When a bank or financial institution rejects a merchant account application because the business is high risk, it is often due to a number of factors, including the industry, a history of bad credit or no credit, and a reputation for high volumes of chargebacks and refunds. Other factors that can lead being classified as “high risk” include:
- The business is a start-up
- The business sells high-ticket items, such as furniture or airline tickets
- The business offers subscription-based services, such as online dating sites
- The business sells unproven or quasi-pharmaceutical items, such as vitamins, supplements, and skin care products
- The business sells to countries outside its location
- The business, such as an online merchant, accepts card-not-present transactions
Businesses that need high-risk merchant accounts often offer the following products and services:
- Adult entertainment
- Collectibles and antiques
- Collection agencies
- Credit repair
- Electronic cigarettes and vaping
- Gambling
- Gaming
- Nutraceuticals
- Online furniture
- Online firearms
- Skin Care
- Travel
These business owners who want to accept and process credit card payments must get a high-risk merchant account. Without an account, a business cannot take credit card payments. Banks and traditional financial institutions don’t want to provide merchant account and credit card processing services to these types of merchants because it put them at financial risk and have the potential of hurting their reputations. Most don’t realize it but merchant accounts are a form of credit because banks pay merchants before they collect actual funds from customers. In a way, a credit card payment is like loaning a merchant its payment for a short period of time.

TASK ITEM A:
Answer these questions from the text on high-risk merchant accounts:
(i) What example of a subscription-based service does it give?
(ii) Which two high-ticket items does it name?
(iii) According to the text, why are merchant accounts a form of credit?
TASK ITEM B: Write the next part of the text on high-risk merchant accounts, starting after its final sentence.
The rows come from a source unrelated to the text on high-risk merchant accounts.

Records from a collection:
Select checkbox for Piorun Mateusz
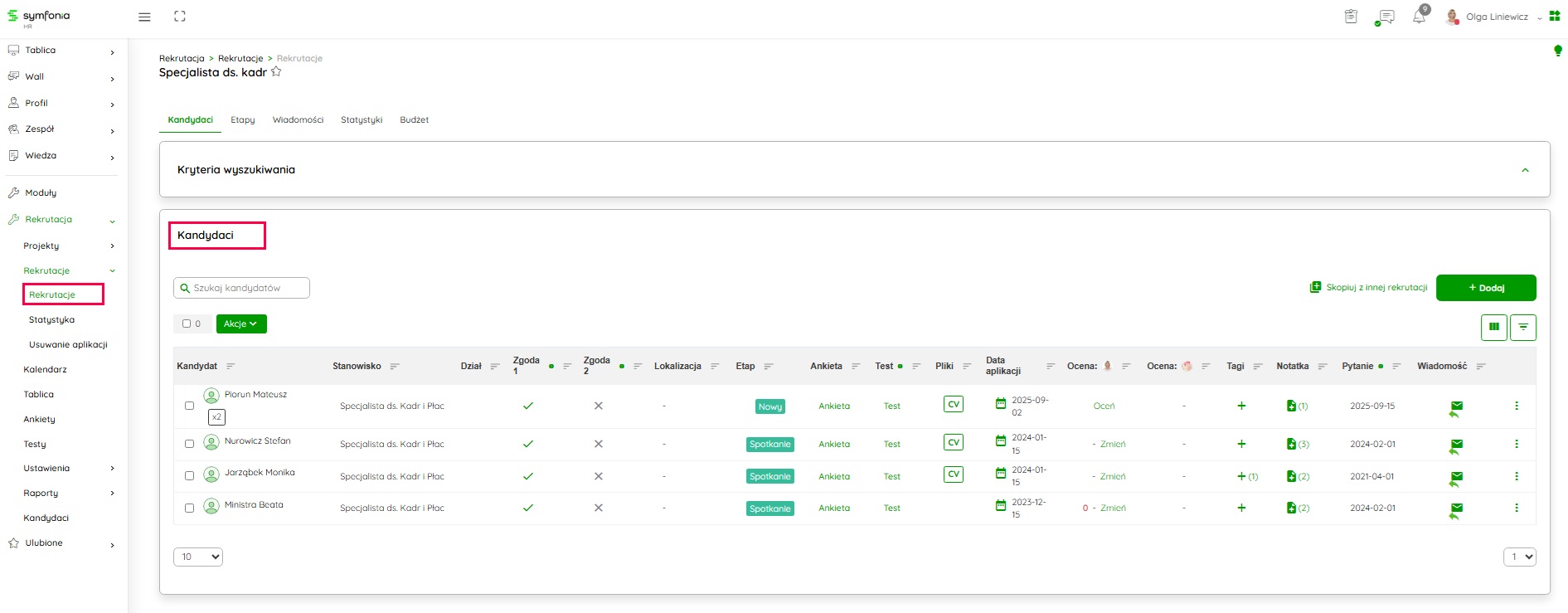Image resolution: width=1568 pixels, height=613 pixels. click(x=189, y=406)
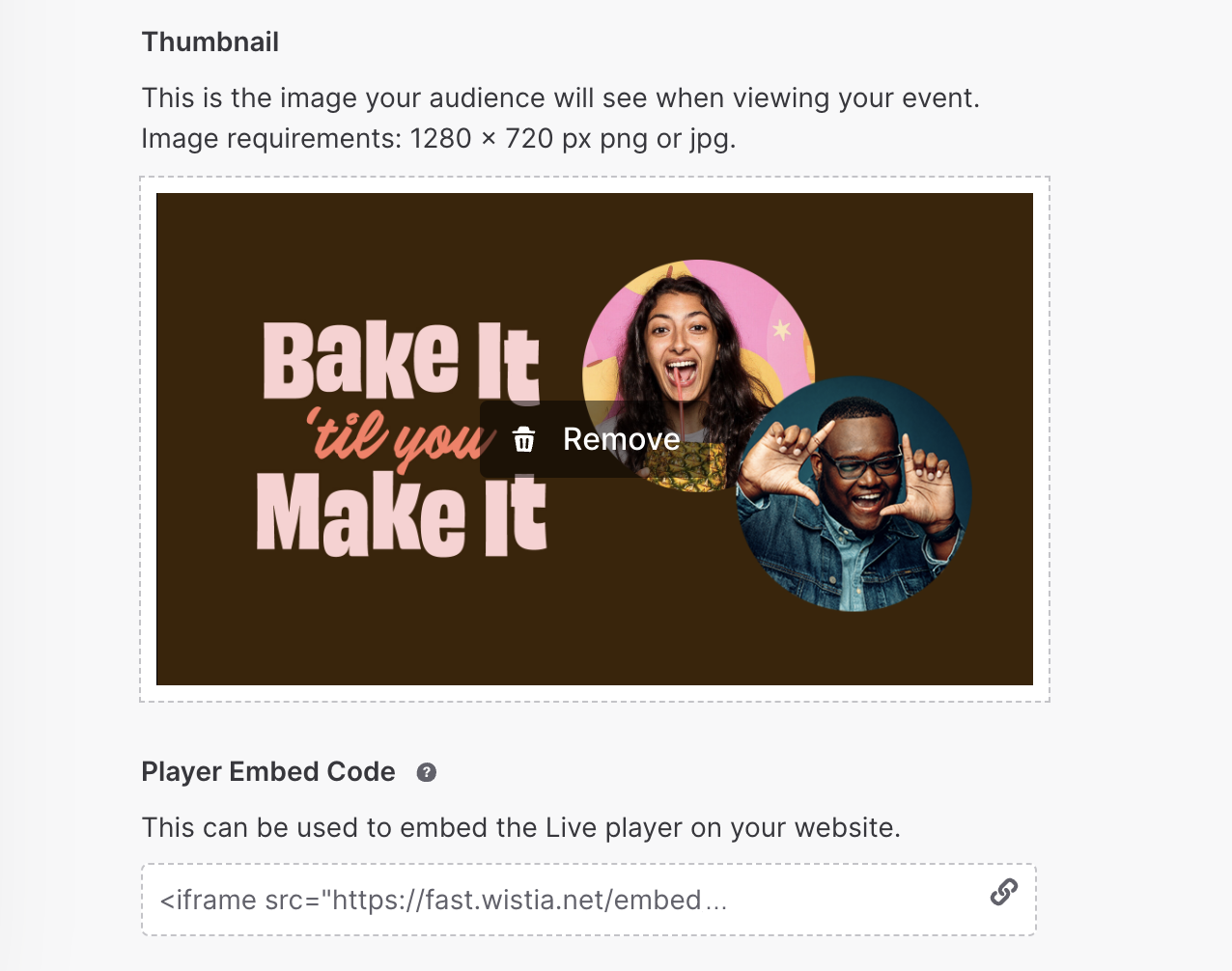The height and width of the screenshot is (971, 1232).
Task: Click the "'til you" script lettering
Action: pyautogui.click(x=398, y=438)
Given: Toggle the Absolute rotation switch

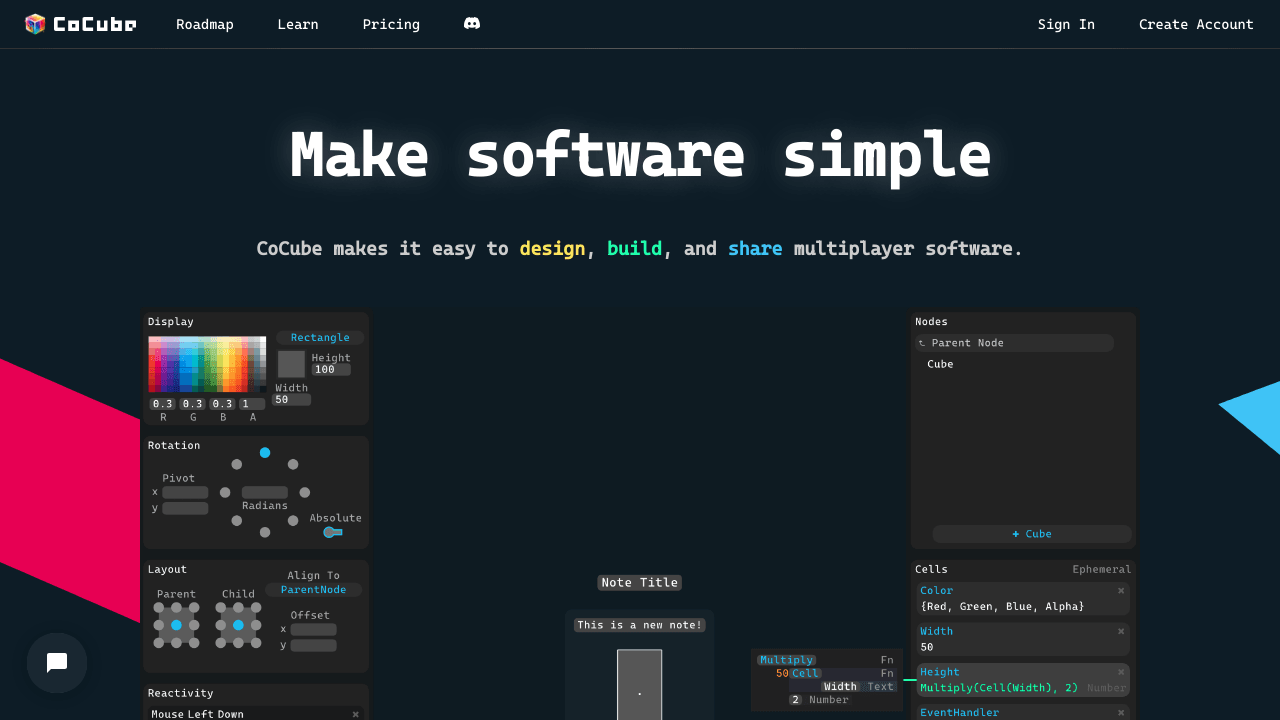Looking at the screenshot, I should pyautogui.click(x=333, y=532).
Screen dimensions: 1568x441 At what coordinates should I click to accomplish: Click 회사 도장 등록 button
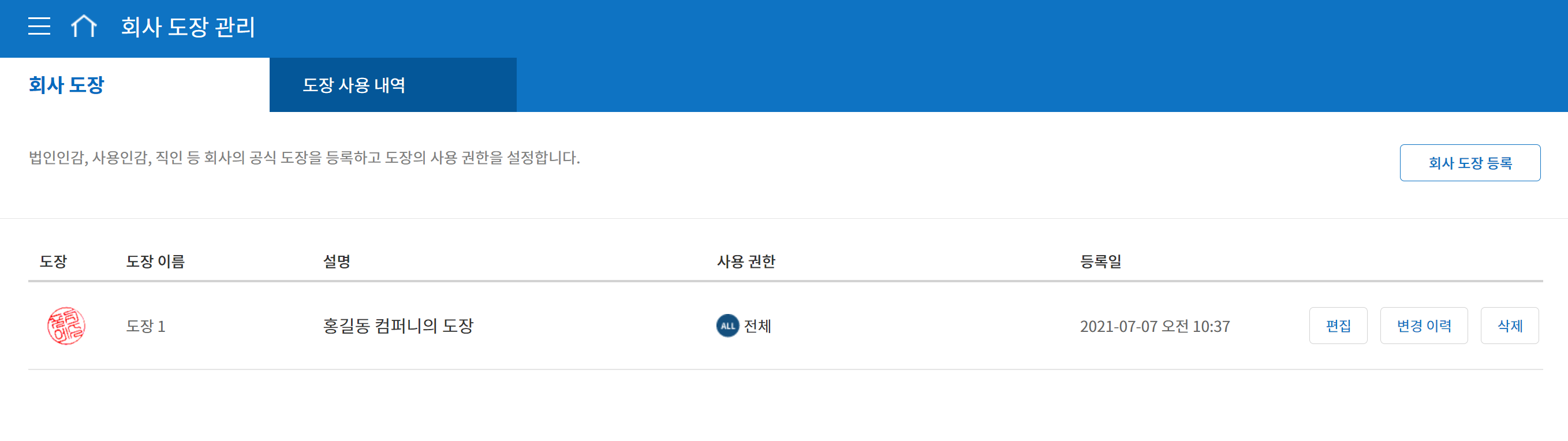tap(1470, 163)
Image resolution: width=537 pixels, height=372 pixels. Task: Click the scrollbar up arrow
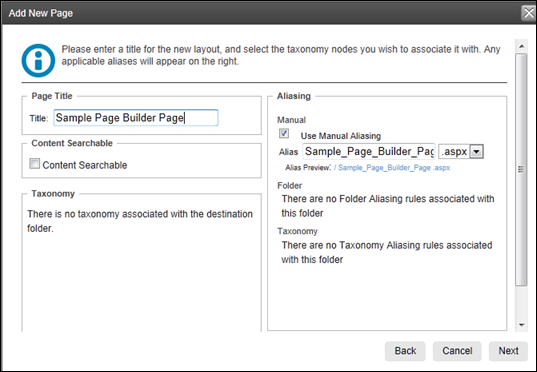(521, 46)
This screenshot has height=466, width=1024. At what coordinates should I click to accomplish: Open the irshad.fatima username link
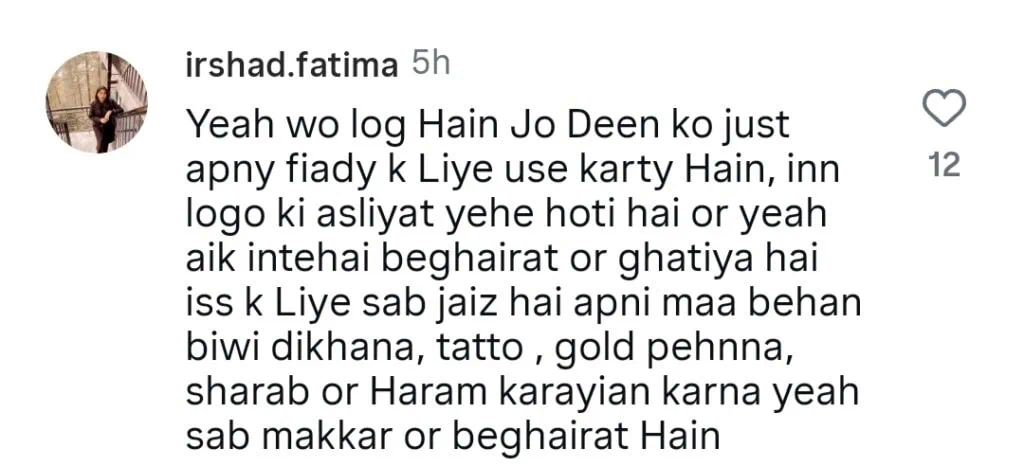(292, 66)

ANSWER SECTION A:
(i) Online dating sites.
(ii) Furniture and airline tickets.
(iii) Banks pay merchants before they collect actual funds from customers.

ANSWER SECTION B:
The main difference between a high-risk merchant and low-risk merchant are there chargeback thresholds. All processors use chargeback monitoring programs. Excessive chargebacks, which are when credit card companies demand a merchant repay funds for a fraudulent or disputed transaction, not only often show an inherent flaw in a merchant’s business model, but, they also can lead to a merchant account provider terminating a business’ account. Merchants get charged a fee for every chargeback, which gets very expensive and can for a business into closing. This makes banks nervous because they can get stuck paying the fees if the merchants don’t. Unlike high-risk merchants, low-risk account holders get a chance to fix any problems before they get his with exorbitant fees. Since high-risk merchants are considered immediately fee-eligible, they don’t get a chance to change their business models, tweak their return and exchange policies, or take other actions that could reduce their chargebacks. For instance, many merchants can cut down their chargeback ratios by 25% simply by implementing a chargeback mitigation program. Also, high-risk merchants, in general, pay higher chargeback fees than low-risk merchants.
Those businesses classified as high risk will still get to process credit card payments with a high-risk merchant account, but, they will be subject to higher processing rates and other fees. Also, it is very likely that high-risk merchant account holders put up a reserve. This is a separate account that a lender keeps in case a merchant doesn’t pay any fees or refunds. The amount a merchant is expected to remit is up to the lender. High-risk merchant account holders also can expect to have monthly income and transaction volume caps.
Once merchants are able to show at least six months of positive credit card processing and low volumes of chargebacks and refunds, they can be reclassified. Banks expect merchants to have chargeback ratios of less than 1% of their total transactions to be reclassified as low-risk. Making moves to improve credit scores and positive changes to cut down on refunds and chargebacks also are known to help.